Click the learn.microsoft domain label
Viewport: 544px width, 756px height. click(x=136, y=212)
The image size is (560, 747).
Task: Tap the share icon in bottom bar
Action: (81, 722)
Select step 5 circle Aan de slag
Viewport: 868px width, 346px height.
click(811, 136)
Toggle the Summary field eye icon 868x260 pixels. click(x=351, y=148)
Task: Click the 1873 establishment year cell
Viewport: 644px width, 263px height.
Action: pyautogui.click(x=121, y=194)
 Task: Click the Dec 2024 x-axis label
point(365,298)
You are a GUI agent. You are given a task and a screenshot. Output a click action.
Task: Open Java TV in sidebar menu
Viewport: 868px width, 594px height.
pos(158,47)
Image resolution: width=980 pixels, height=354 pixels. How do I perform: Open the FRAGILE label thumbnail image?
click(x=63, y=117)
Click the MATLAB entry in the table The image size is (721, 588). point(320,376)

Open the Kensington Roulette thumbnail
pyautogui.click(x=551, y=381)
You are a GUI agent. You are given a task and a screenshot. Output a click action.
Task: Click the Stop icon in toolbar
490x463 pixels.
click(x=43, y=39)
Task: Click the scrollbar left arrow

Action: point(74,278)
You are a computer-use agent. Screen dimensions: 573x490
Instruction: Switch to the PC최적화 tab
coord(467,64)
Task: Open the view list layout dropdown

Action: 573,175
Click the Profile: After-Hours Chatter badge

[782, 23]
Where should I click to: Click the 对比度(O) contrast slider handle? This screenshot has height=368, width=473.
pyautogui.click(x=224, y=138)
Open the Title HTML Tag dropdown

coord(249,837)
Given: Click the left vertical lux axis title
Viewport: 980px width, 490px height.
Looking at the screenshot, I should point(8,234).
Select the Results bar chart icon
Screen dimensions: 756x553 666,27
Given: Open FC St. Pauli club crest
──────────
A faithful copy of every record is required; output it in full.

▸ **TASK RESULT**
Click the learn.microsoft domain label
Viewport: 544px width, 756px height. click(x=136, y=212)
The image size is (560, 747).
Task: Tap the share icon in bottom bar
Action: (81, 722)
Select step 5 circle Aan de slag
Viewport: 868px width, 346px height.
click(811, 136)
Toggle the Summary field eye icon 868x260 pixels. click(x=351, y=148)
Task: Click the 1873 establishment year cell
Viewport: 644px width, 263px height.
Action: pyautogui.click(x=121, y=194)
 Task: Click the Dec 2024 x-axis label
point(365,298)
You are a GUI agent. You are given a task and a screenshot. Output a click action.
Task: Open Java TV in sidebar menu
Viewport: 868px width, 594px height.
pos(158,47)
Image resolution: width=980 pixels, height=354 pixels. How do I perform: Open the FRAGILE label thumbnail image?
click(x=63, y=117)
Click the MATLAB entry in the table The image size is (721, 588). point(320,376)

Open the Kensington Roulette thumbnail
pyautogui.click(x=551, y=381)
You are a GUI agent. You are given a task and a screenshot. Output a click action.
Task: Click the Stop icon in toolbar
490x463 pixels.
click(x=43, y=39)
Task: Click the scrollbar left arrow

Action: point(74,278)
You are a computer-use agent. Screen dimensions: 573x490
Instruction: Switch to the PC최적화 tab
coord(467,64)
Task: Open the view list layout dropdown

Action: 573,175
Click the Profile: After-Hours Chatter badge

[782, 23]
Where should I click to: Click the 对比度(O) contrast slider handle? This screenshot has height=368, width=473.
pyautogui.click(x=224, y=138)
Open the Title HTML Tag dropdown

coord(249,837)
Given: Click the left vertical lux axis title
Viewport: 980px width, 490px height.
Looking at the screenshot, I should point(8,234).
Select the Results bar chart icon
Screen dimensions: 756x553 666,27
Given: Open FC St. Pauli club crest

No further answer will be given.